[Request 1]
In the article below about the State Fair exhibit, condense the paragraph that begins "The “80 Blue Ribbon Years: Cotton to Cattle” exhibit began to take root" into one shorter sentence that keeps its main facts.
[Request 2]
According to the article below about the State Fair exhibit, who guest-curated "80 Blue Ribbon Years: Cotton to Cattle"?

[Document extract]
Midway memories
Old State House Museum celebrates 80 years of the State Fair by giving it its own exhibit.
It’s a Thursday afternoon in late September, and Old State House Museum director Bill Gatewood and curator Jo Ellen Maack are sifting through items in the museum’s storage facility off LaHarpe Boulevard in Little Rock.
This place is like Arkansas’ attic, albeit with better lighting and no cobwebs. Furniture, documents, paintings, posters, an electric chair or two … if it has to do with Arkansas history it’s probably around here somewhere.
Gatewood and Maack are perusing some of the ephemera that will make up “80 Blue Ribbon Years: Cotton to Cattle,” an Old State House Museum exhibit that opened Saturday and is dedicated to the Arkansas State Fair, which turns 80 this year and runs from Friday-Oct. 20.
The show takes visitors from the early days of the fair to the construction of Barton Coliseum and serves as a sort of precursor to a much larger 2020 Old State House exhibit featuring memorabilia from the coliseum.
“We wanted to commemorate the 80th edition of the State Fair, so we are having what is essentially a preview of a bigger show that is coming in 2020,” Gatewood says. “We’ll have artifacts from the collection including printed materials and photographs. It’s all really neat.”
The exhibit, guest-curated by Jim Ross, University of Arkansas Little Rock associate professor of history, will also tell the story behind the Arkansas State Livestock Show Association, Maack says.
Right alongside the current fair exhibit, “Our Fair Ladies,” featuring gowns and pageant attire worn by rodeo and fair queens, will
open for its second year. Both exhibits will be up through next spring.
The “80 Blue Ribbon Years: Cotton to Cattle” exhibit began to take root when Old State House officials approached Doug White, the new president and general manager of the Arkansas State Fairgrounds, about taking over that organization’s collection, which includes memorabilia and artifacts from a small display at Barton Coliseum.
It’s nothing unusual for the State House crew, who have done similar takeovers for the Arkansas State Police Museum and the museum of the Arkansas Department of Correction.
White had heard about the Old State House’s work from Joan Warren, a longtime volunteer and fair pageant director.

[Data block]

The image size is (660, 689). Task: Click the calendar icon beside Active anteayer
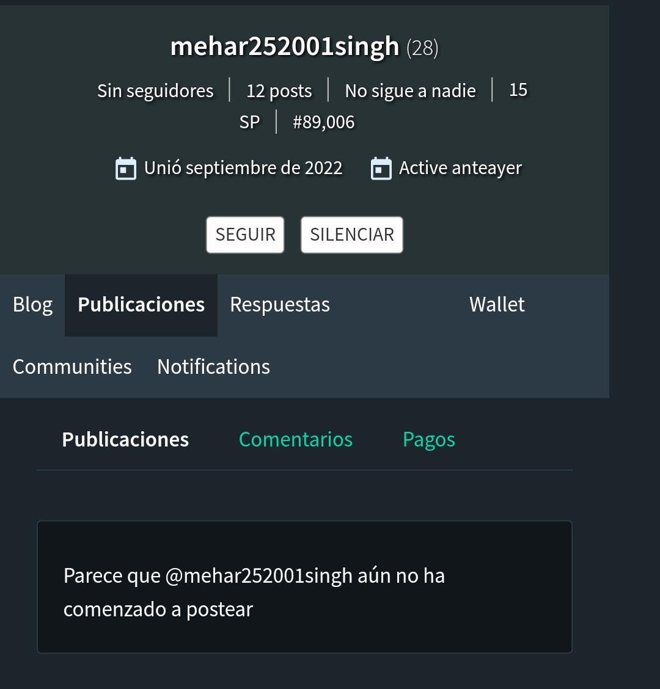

[Exercise output 1]
The exhibit began when Old State House officials approached Doug White, the new president and general manager of the Arkansas State Fairgrounds, about taking over the fairgrounds' collection, including memorabilia and artifacts from a small display at Barton Coliseum.

[Exercise output 2]
Jim Ross, an associate professor of history at the University of Arkansas Little Rock, guest-curated it.